== Listed records
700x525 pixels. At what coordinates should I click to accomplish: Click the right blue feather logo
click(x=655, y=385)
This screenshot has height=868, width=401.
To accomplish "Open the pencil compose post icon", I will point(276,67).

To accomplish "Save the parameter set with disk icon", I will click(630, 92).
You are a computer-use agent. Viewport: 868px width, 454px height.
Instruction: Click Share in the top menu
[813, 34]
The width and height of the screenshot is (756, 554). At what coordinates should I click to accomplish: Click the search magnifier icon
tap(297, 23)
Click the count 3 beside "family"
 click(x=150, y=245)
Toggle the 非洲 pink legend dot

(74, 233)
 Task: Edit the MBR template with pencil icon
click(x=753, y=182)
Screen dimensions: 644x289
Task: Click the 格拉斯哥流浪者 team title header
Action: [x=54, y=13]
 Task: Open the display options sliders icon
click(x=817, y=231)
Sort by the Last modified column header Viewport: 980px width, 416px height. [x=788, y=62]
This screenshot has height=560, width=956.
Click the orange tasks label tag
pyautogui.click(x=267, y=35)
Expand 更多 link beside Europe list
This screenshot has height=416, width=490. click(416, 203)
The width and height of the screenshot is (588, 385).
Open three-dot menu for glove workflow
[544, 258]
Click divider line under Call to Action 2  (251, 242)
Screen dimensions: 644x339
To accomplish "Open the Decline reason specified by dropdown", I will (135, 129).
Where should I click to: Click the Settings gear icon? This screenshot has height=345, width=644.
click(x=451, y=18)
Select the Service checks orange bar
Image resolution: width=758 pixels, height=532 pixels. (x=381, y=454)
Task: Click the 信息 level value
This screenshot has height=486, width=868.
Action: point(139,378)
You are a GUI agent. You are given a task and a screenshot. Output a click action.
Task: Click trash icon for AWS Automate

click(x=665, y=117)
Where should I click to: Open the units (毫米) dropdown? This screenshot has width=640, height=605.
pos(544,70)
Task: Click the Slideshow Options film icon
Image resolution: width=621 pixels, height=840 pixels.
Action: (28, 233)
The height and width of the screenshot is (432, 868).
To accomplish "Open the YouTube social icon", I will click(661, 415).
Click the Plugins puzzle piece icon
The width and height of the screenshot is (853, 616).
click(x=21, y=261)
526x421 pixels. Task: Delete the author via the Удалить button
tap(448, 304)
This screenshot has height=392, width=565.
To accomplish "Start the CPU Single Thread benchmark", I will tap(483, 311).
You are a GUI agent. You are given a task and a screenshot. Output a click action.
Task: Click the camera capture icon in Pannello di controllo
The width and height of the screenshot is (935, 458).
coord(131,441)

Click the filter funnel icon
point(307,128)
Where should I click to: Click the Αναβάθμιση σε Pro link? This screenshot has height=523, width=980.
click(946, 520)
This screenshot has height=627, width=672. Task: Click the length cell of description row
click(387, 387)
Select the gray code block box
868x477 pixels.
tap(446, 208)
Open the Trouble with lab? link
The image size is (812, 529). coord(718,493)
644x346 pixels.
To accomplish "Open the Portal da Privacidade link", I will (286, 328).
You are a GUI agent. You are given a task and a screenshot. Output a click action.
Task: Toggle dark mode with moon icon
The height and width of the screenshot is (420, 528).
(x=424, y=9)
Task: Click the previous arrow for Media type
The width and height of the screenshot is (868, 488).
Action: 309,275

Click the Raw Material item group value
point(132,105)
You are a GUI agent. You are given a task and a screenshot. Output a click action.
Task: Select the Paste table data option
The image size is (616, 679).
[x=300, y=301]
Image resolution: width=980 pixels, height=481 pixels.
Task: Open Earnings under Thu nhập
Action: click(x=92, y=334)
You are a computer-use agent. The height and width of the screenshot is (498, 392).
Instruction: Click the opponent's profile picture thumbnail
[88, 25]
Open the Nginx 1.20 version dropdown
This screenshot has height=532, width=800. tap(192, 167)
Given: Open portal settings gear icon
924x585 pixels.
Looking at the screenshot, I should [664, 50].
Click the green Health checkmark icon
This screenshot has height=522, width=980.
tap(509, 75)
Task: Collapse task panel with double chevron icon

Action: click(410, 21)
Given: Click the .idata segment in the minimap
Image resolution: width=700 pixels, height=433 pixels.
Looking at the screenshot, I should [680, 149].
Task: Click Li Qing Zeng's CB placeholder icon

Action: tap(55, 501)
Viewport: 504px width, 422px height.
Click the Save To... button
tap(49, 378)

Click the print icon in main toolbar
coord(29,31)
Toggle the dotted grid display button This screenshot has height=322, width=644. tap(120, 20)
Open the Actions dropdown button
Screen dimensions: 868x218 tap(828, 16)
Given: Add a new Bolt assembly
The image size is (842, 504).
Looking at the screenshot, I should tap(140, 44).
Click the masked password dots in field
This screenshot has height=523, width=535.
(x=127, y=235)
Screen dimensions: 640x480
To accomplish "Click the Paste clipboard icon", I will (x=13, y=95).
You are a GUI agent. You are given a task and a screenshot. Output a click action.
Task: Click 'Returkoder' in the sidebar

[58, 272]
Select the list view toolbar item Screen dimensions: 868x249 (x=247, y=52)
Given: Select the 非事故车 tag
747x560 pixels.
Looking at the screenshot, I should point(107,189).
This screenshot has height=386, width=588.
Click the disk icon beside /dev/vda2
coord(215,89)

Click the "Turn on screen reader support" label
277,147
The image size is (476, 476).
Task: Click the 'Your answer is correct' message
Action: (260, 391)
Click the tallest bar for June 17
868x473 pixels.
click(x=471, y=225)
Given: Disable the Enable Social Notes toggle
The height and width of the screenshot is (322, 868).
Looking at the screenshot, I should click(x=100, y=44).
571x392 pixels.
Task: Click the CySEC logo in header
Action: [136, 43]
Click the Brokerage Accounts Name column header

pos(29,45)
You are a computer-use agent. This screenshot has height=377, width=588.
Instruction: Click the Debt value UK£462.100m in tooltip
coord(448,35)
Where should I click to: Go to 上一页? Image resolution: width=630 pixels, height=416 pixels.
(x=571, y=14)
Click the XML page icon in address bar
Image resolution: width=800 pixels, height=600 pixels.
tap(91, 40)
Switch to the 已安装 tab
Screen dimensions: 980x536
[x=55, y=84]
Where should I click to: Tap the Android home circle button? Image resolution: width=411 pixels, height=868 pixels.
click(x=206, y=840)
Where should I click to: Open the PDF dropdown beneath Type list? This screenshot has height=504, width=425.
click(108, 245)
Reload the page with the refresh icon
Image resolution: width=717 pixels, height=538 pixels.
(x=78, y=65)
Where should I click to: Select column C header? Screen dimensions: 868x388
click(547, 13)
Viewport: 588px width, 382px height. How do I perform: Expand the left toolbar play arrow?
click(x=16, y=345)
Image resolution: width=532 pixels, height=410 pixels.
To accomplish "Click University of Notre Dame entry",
====
• _What the task requires_
Your answer should be only the number of lines in the records that hold the word "computer".

• _Output of the exercise_
3